■ INSTRUCTIONS TO FOLLOW: The reply should reproduce every line of the data below word for word, minus any images.

[Stored items]
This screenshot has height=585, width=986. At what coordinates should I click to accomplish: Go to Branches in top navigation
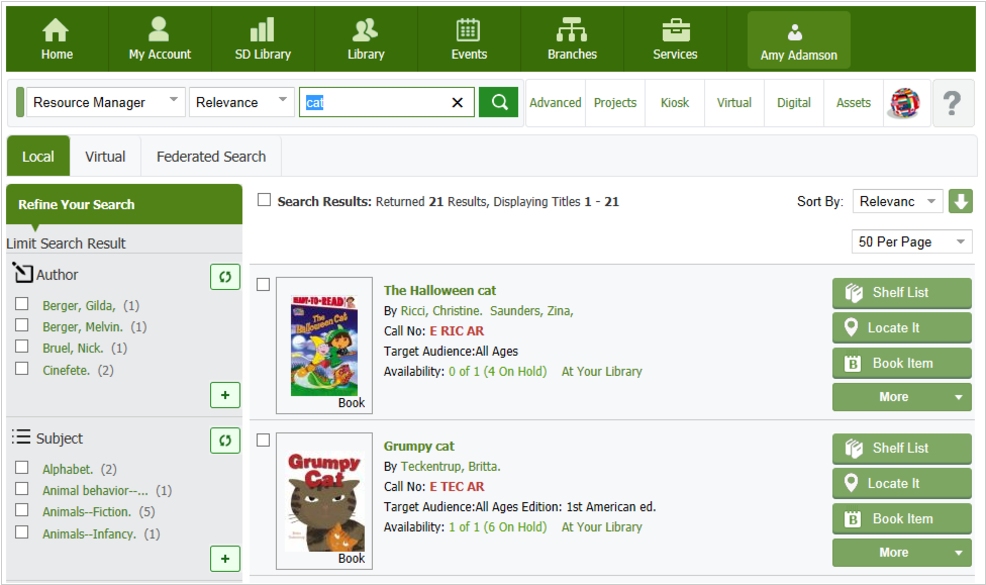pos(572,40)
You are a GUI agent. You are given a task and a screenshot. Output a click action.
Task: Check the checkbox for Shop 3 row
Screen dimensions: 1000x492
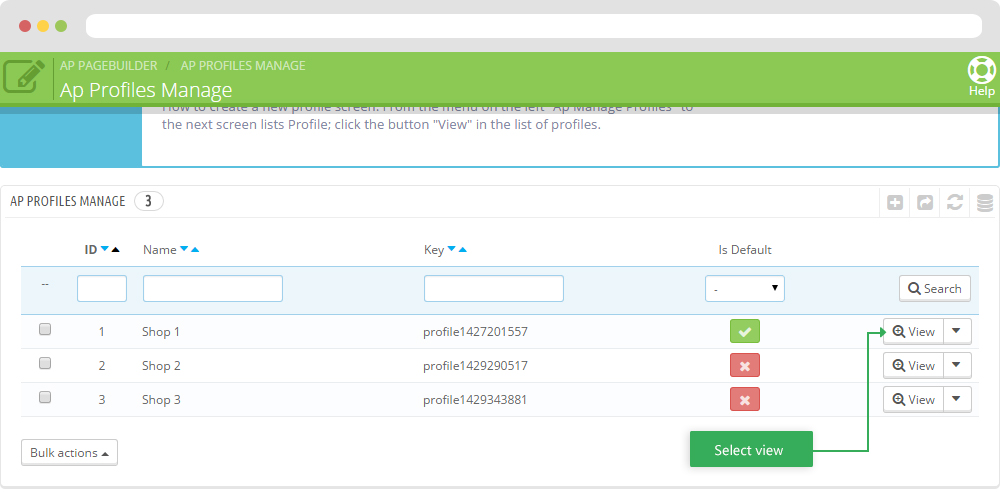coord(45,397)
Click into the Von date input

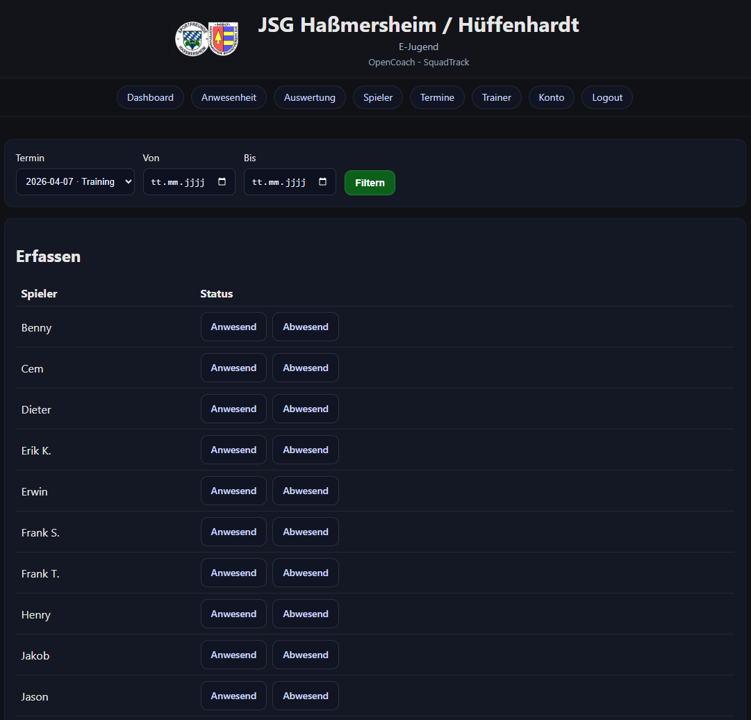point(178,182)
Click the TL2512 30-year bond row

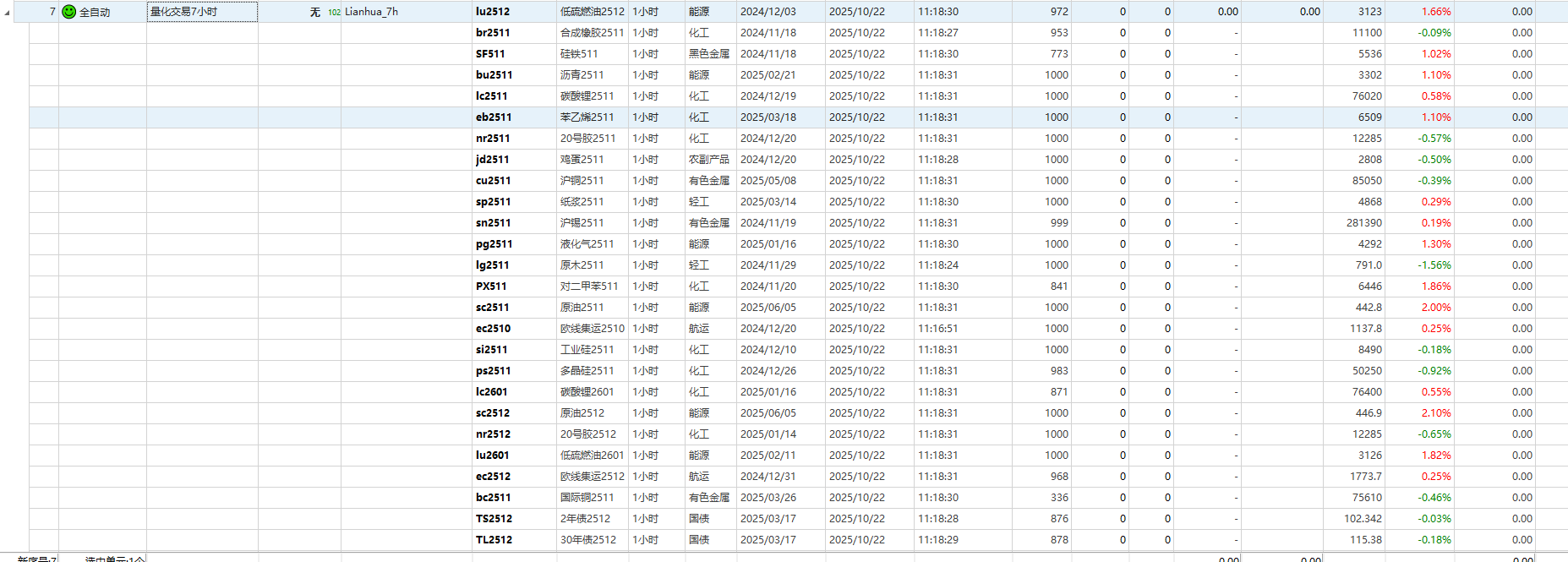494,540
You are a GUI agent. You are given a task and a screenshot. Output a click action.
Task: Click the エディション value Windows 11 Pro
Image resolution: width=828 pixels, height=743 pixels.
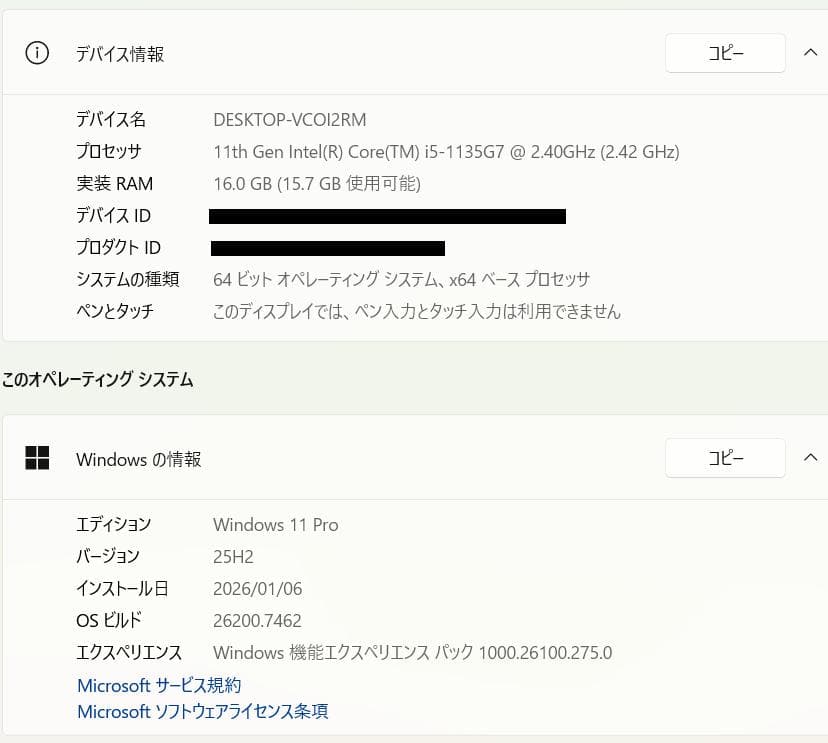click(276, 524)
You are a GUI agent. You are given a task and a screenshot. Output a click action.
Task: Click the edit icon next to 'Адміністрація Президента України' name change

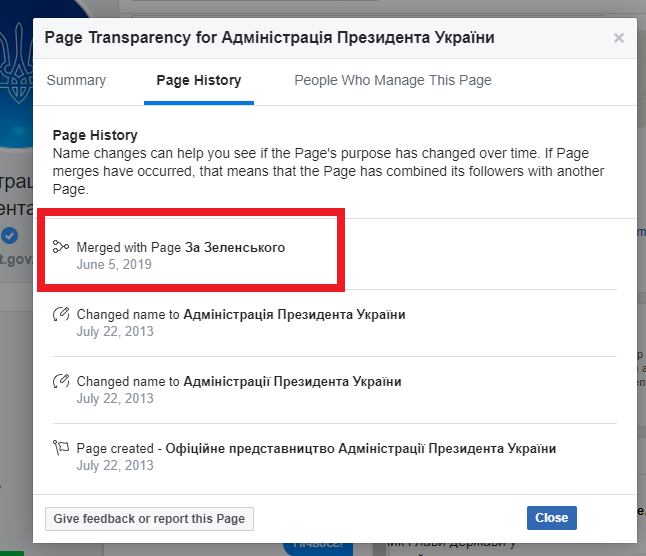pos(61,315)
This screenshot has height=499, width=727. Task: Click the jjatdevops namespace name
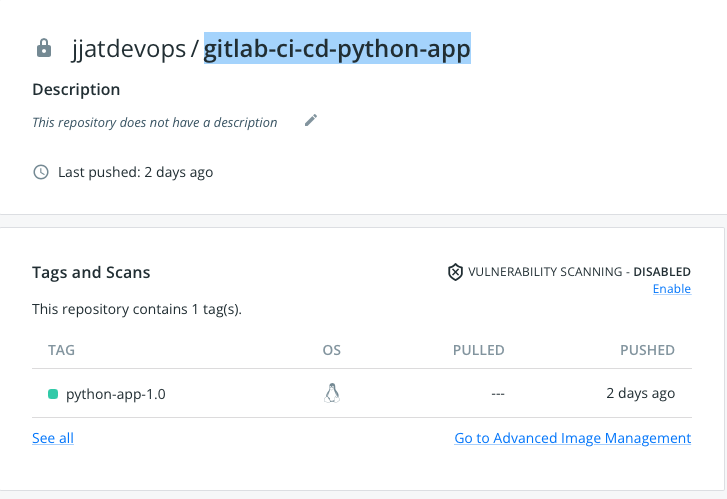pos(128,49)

■ EXERCISE SOLUTION:
This screenshot has height=585, width=986. At what coordinates should I click to accomplish: Go to Branches in top navigation
pos(572,40)
You are a GUI agent. You are given a task and a screenshot. Output a click action.
Task: Check the checkbox for Shop 3 row
Screen dimensions: 1000x492
coord(45,397)
Click into the Von date input

point(178,182)
Click the TL2512 30-year bond row

494,540
You are a GUI agent. You are given a task and a screenshot. Output a click action.
Task: Click the エディション value Windows 11 Pro
Image resolution: width=828 pixels, height=743 pixels.
click(276, 524)
You are a GUI agent. You are given a task and a screenshot. Output a click action.
Task: Click the edit icon next to 'Адміністрація Президента України' name change

pos(61,315)
This screenshot has height=499, width=727. Task: Click the jjatdevops namespace name
pos(128,49)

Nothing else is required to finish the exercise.